(INFORMATION GIVEN begins)
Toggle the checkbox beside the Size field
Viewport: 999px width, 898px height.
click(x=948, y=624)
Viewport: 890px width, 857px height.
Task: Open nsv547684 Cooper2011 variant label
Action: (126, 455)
(INFORMATION GIVEN ends)
## PROBLEM DESCRIPTION
The full listing above needs to be transcribed exactly.

## RESPONSE TO THE TASK
Toggle the checkbox beside the Size field
Viewport: 999px width, 898px height.
click(x=948, y=624)
Viewport: 890px width, 857px height.
Task: Open nsv547684 Cooper2011 variant label
Action: (126, 455)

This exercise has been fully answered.